DISCUSSÃO
Acidentes de trânsito são a causa mais frequente de lesão cardíaca romba, seguida de impactos violentos de queda, agressão interpessoal e vários tipos de esportes de alto risco. Um golpe direto no peito, em combinação com a transferência direta de energia durante o impacto, pode causar uma desaceleração repentina e forçada e compressão do coração entre o esterno e a coluna vertebral. A apresentação clínica de uma contusão cardíaca varia muito, variando desde a falta de sintomas até arritmias com risco de vida e insuficiência cardíaca. O choque cardiogênico e a morte são manifestações raramente encontradas.
Anormalidades eletrocardiográficas ocorrem freqüentemente em casos de contusão miocárdica. Entretanto, um eletrocardiograma normal por si só não exclui o diagnóstico. A lesão ventricular esquerda pode produzir alterações do segmento ST, bem como anormalidades da onda T ou da onda Q. Danos ao ventrículo direito podem causar bloqueio do ramo direito, embora tal bloqueio seja geralmente transitório. Diferentes graus de bloqueio atrioventricular também têm sido descritos, embora sejam menos comuns. Arritmias tendem a ocorrer como resultado de padrões anormais de perfusão, enquanto anomalias de condução podem acontecer devido a miócitos danificados ou reflexos vagal-sinpáticos. Em nosso paciente, a existência de uma elevação do segmento ST nos eletrodos laterais, um bloqueio do ramo direito e um bloqueio atrioventricular completo pode indicar uma contusão miocárdica maior e mais grave com maior risco de necrose miocárdica, formação de aneurisma, ruptura e arritmia atrial ou ventricular fatal.

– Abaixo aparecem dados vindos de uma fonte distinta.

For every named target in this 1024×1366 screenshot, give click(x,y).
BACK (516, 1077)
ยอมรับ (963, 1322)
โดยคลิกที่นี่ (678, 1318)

O nível de creatina cinase (CK) é aumentado inespecidamente nos casos de trauma cardíaco. Embora se saiba que a fração CK-myoglobina tem melhor especificidade em pacientes politraumatizados, muitos falsos positivos têm sido relatados. As troponinas cardíacas séricas são altamente específicas para lesão miocárdica; entretanto, não obtivemos níveis de troponina neste caso por não estarem disponíveis no momento da admissão.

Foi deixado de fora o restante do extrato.